A couple weeks ago I was grazing and it was clear that a particular person's collection was dispersed into the stacks -- I found a whole pile of mint conditions releases by one Chris Whitley. I'm guessing y'all know this guy all too well and, as usual, I'm years behind the curve...as long as I keep busy with SOME great music while I'm missing out on OTHER great music I'm cool with that. Ya know there's always something wonderful to discover and since I find so few critical voices I trust I'm happy exploring at my own pace.
I actually worked at Columbia Records when his first album came out. Seemed pleasant enough -- earnest, gruff voiced singer/songwriter with good chops on guitar. That debut was produced by the then hot Malcom Burn who'd been Daniel Lanois' chief engineer and then moved out on his own. The effort was pleasant, but a little predictable and kinda mersh.
I got dragooned into a co. dinner with Whitley and wound up sitting with him. Even at that point he seemed uncomfortable with the position the label was putting him in and seemed to me that he'd be happier being a bit more underground and working with folks with a more counter-cultural sensibility. Honestly, I think a LOT of artists would be happier if they were teamed with folks in actual harmony with their artistic/philosophical perspective...but that don't happen 'cause label people need to LIE about their feelings in order to keep their jobs. Everything put before them by their superiors is proclaimed "AMAZING" whatever their true feelings are. I suspect that a lot of acts of artistic willfulness could be avoided if the talent were happy with their workmates and not feeling like they had to rebel against the system. But Whitley was not so lucky and made a wonderfully petulant album called "Din Of Ecstasy" which effectively ended his career at Columbia. Great album tho -- coulda been the launch pad to introduce him to an entirely different audience. But the label just viewed this as him abandoning the audience they'd already pre-ordained for him.
ANYWAY...over the years I noted the adulatory reviews his subsequent releases on a series of different labels got.
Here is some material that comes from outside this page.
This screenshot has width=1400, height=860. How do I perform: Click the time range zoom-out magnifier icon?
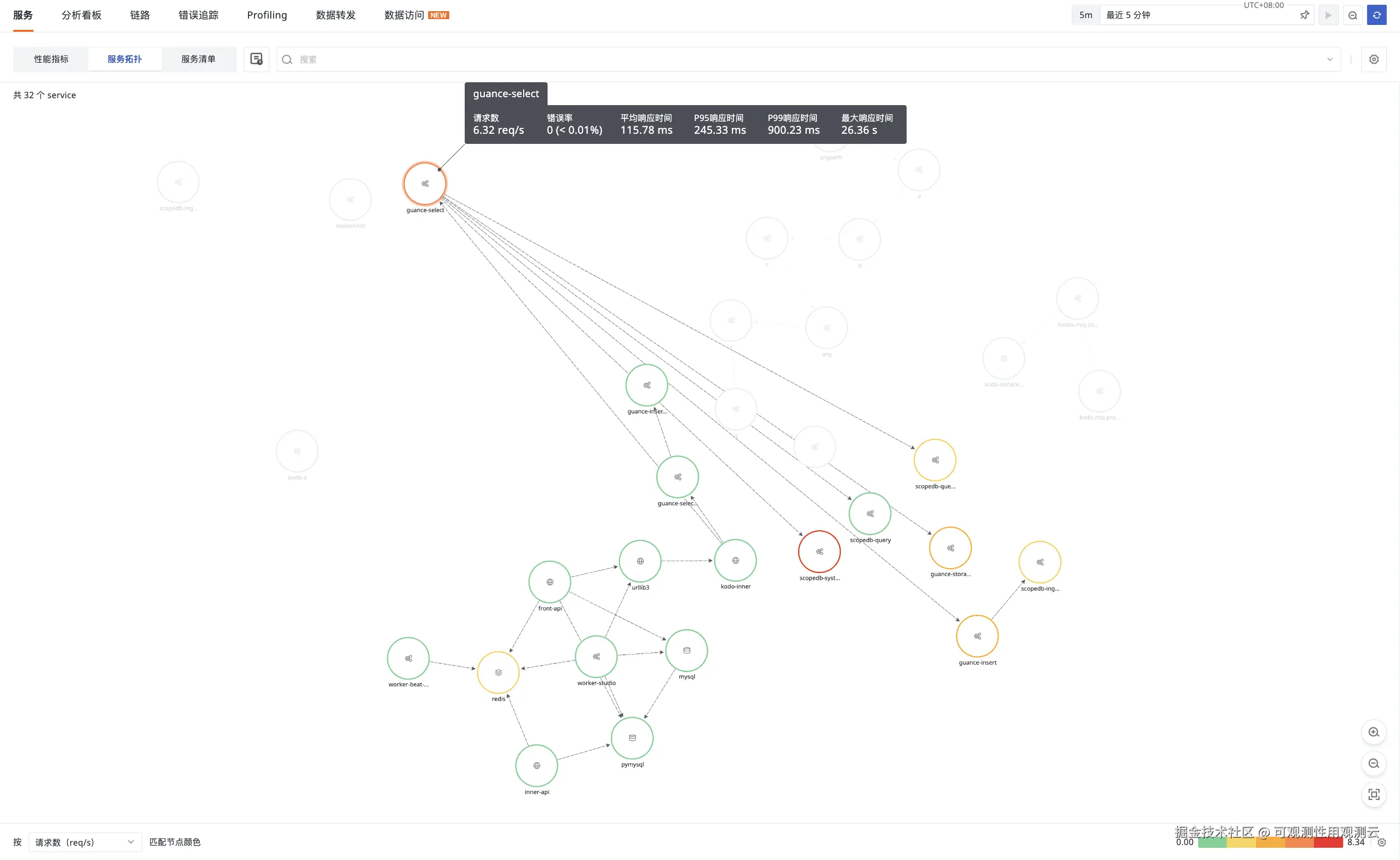click(1352, 15)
Not trusting critics tho I was not moved to run out and pick 'em up at the time.
So here's this stack of 4 Whitley titles, $1.99 each -- grabbed em all.
Next day I filled up the changer and...lotta nice stuff. Great singing, powerful songs, gutsy guitar work overall. One of these was solo acoustic -- good morning music. Two were able enough efforts with full instrumentation. And then there was
"Hotel Vast Horizon." Basically this has all the positive elements of the others BUT is performed by a brilliant trio featuring a bass player that chords his way through most of the songs. So everything has a deep, sad undertow, a foot-dragging rhythm that compliments Whitley's high lonesome moaning vocalese, cross-cutting guitar lines and bluesy writing perfectly. For some reason it occurs to me that if Nirvana had been treated right after "Nevermind" and got to work with T-Bone Burnette on "In Utero" it'd've sounded like this. This is a KILLER Record.